細胞の分裂と成長の共役を司るシグナルの制御機構

(1) 栄養欠乏状態下での細胞周期回転に必要なオートファジー

分裂中の細胞が窒素源欠乏状態に曝されると、細胞はG1期で停止し、栄養条件が回復するまでその状態に止まることが知られている。我々は、窒素源非存在状態で細胞周期を次のG1期まで復帰させるためにオートファジーの機能が必要であることを見出した (Matsui et al., 2013)。オートファジー欠損によりG1期への復帰ができなかった細胞では、栄養再添加後の核型に異常が生じることから、オートファジーによるゲノム安定性維持機構の一端が明らかになった。プレスリリース

(2) TORC1経路の分岐した下流経路を外界の条件に応じて調節するしくみ

TORC1は栄養シグナルにより活性化され、タンパク質合成活性の調節により細胞成長を司る。また、TORC1はオートファジー、栄養の取り込みなど、細胞の同化・異化バランスに関わるさまざまな経路を制御している。栄養欠乏以外のストレスにより TORC1経路の活性が低下することが知られているが、TORC1の直接基質の細胞内局在性を制御することにより、TORC1の下流が経路ごとに異なる調節を受け得ることを示した (Takada et al., 2018)。この結果を踏まえ、TORC1下流の「基質局在性による制御モデル」を提唱した (Takeda and Matsuura, 2018)。最新研究紹介(生物学科HP)

(3) 酵母にとって実験室で生育している環境とは?

酵母を合成培地で生育させると、培地が急速に酸性化することが知られている。定常期以降の細胞の生存は、培地のpH低下により大きく影響を受けること、培地pH低下の主要な原因は窒素源としてのアンモニウムイオンの利用であることを明らかにした (Maruyama et al., 2016)。酵母が生育する培地を再検討することで、酵母と細胞との間で、増殖相に依存した窒素源のやりとりがおきていることが明らかになりつつある。

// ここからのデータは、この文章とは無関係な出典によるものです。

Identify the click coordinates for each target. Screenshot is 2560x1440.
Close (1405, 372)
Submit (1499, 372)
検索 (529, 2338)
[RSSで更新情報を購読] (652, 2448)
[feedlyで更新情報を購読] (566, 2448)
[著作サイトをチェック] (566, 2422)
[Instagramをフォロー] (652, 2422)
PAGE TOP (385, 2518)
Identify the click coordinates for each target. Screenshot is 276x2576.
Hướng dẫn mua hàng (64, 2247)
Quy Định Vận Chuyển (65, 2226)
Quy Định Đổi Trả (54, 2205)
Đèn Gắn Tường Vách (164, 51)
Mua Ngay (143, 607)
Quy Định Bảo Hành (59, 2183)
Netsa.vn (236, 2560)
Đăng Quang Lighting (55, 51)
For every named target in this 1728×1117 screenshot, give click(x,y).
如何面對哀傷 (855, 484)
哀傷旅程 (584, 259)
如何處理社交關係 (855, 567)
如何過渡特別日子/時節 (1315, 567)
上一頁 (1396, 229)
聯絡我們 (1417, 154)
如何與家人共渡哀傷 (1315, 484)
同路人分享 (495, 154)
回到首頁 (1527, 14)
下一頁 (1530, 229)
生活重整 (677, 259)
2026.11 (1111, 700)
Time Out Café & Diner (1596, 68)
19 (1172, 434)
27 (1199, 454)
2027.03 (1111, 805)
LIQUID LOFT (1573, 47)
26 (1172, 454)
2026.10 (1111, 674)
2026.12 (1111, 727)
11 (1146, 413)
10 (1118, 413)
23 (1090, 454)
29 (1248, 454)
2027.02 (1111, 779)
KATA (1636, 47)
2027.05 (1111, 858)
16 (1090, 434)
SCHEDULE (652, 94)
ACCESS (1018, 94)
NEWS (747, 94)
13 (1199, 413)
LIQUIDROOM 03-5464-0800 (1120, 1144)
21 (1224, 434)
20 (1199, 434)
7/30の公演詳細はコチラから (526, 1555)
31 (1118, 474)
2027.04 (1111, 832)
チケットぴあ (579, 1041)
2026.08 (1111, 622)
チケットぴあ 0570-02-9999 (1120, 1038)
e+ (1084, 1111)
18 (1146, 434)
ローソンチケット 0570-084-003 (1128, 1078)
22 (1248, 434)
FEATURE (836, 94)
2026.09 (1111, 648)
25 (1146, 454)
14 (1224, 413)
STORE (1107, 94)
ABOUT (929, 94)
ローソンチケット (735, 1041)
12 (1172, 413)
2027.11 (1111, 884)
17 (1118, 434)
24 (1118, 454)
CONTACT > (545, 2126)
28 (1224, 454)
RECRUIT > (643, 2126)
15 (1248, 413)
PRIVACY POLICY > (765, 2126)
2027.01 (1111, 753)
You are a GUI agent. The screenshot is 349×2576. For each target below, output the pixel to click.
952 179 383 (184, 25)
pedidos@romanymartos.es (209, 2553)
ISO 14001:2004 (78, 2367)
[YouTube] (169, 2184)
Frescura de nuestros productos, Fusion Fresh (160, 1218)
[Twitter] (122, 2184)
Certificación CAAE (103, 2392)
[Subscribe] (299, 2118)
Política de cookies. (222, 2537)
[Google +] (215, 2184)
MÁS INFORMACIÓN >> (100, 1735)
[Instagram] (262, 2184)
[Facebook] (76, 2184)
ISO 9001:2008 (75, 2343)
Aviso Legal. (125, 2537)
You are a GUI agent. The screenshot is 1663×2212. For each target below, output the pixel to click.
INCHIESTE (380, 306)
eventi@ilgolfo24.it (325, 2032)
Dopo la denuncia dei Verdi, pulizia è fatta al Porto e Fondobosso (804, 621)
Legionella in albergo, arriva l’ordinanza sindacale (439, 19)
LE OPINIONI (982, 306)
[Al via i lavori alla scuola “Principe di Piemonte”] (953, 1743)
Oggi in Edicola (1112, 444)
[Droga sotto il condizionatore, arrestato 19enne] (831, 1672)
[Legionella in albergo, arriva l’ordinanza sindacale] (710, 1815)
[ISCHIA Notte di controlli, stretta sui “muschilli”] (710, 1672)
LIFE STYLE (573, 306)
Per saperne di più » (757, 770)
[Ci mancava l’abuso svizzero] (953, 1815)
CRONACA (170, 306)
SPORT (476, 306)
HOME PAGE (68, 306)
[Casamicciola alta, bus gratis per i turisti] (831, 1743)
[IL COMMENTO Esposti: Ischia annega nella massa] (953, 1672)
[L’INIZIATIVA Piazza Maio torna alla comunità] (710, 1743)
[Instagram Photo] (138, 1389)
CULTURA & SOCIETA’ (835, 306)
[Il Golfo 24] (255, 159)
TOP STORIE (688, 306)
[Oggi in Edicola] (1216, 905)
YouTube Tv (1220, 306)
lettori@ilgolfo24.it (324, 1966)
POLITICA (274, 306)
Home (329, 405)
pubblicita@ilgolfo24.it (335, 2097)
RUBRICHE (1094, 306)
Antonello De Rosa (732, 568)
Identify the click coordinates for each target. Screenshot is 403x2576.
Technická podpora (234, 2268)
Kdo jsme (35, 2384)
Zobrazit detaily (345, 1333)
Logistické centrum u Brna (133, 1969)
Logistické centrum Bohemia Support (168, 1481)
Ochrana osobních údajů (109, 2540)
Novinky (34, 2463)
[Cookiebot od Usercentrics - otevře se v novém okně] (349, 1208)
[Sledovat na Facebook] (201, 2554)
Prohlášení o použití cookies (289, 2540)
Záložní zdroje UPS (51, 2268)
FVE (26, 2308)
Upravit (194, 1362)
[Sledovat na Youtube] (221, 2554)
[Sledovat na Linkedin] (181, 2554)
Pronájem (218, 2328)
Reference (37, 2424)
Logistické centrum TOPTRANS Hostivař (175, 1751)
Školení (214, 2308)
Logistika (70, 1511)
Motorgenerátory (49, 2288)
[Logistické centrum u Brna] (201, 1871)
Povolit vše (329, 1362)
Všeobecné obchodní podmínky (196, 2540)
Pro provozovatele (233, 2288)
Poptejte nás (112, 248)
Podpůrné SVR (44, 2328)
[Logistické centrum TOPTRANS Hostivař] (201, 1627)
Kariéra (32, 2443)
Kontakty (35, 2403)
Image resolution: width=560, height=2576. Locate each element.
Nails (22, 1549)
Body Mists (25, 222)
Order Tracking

(4) 酵母を用いた一細胞生物学により、集団中の細胞の個性に迫る

同一の遺伝的背景を持つ細胞集団であっても、個々の細胞の状態が微妙に違うことが明らかになりつつある。性決定に関わる遺伝子や環境変化に応答する遺伝子の発現に注目し、集団中の細胞の個性の発現機構とその適応的意義の解明に取り組んでいる。